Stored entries
= Beginning of Section =
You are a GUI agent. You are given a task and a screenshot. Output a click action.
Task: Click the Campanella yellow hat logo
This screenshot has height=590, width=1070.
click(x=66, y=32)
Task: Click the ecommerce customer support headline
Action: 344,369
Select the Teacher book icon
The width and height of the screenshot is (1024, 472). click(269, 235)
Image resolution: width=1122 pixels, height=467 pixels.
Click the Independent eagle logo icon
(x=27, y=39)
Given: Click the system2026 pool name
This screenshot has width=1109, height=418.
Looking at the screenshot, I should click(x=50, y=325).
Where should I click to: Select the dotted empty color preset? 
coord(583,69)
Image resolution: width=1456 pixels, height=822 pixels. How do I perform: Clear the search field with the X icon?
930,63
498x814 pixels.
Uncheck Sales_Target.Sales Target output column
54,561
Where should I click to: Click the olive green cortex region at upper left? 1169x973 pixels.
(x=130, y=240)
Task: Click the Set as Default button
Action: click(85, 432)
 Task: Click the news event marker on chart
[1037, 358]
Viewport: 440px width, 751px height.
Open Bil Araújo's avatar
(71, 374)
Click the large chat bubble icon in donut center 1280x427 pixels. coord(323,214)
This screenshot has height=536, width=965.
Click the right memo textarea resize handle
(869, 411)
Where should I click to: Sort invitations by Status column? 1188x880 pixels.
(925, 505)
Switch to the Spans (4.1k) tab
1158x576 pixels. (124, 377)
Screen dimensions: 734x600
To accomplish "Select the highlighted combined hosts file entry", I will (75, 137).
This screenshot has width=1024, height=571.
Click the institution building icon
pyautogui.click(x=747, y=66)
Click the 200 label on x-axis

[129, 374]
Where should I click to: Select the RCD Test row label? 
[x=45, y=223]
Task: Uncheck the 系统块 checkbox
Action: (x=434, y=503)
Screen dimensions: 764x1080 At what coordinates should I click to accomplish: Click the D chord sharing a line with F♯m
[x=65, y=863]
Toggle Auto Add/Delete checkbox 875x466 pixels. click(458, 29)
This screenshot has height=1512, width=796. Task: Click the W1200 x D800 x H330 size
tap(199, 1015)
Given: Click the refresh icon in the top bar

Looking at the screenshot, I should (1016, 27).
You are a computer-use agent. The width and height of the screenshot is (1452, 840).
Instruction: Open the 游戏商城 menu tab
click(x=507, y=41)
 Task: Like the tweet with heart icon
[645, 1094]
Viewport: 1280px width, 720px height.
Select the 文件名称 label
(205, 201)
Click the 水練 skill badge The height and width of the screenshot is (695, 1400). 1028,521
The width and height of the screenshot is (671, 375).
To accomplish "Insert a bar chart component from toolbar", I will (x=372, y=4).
= End of Section =
Instructions for the task
Restate the line containing "This screenshot has height=536, width=965." and every remaining line of the records word for word. Add nothing.

Task answer
This screenshot has height=536, width=965.
Click the right memo textarea resize handle
(869, 411)
Where should I click to: Sort invitations by Status column? 1188x880 pixels.
(925, 505)
Switch to the Spans (4.1k) tab
1158x576 pixels. (124, 377)
Screen dimensions: 734x600
To accomplish "Select the highlighted combined hosts file entry", I will (75, 137).
This screenshot has width=1024, height=571.
Click the institution building icon
pyautogui.click(x=747, y=66)
Click the 200 label on x-axis

[129, 374]
Where should I click to: Select the RCD Test row label? 
[x=45, y=223]
Task: Uncheck the 系统块 checkbox
Action: (x=434, y=503)
Screen dimensions: 764x1080 At what coordinates should I click to accomplish: Click the D chord sharing a line with F♯m
[x=65, y=863]
Toggle Auto Add/Delete checkbox 875x466 pixels. click(458, 29)
This screenshot has height=1512, width=796. Task: Click the W1200 x D800 x H330 size
tap(199, 1015)
Given: Click the refresh icon in the top bar

Looking at the screenshot, I should (1016, 27).
You are a computer-use agent. The width and height of the screenshot is (1452, 840).
Instruction: Open the 游戏商城 menu tab
click(x=507, y=41)
 Task: Like the tweet with heart icon
[645, 1094]
Viewport: 1280px width, 720px height.
Select the 文件名称 label
(205, 201)
Click the 水練 skill badge The height and width of the screenshot is (695, 1400). 1028,521
The width and height of the screenshot is (671, 375).
To accomplish "Insert a bar chart component from toolbar", I will (x=372, y=4).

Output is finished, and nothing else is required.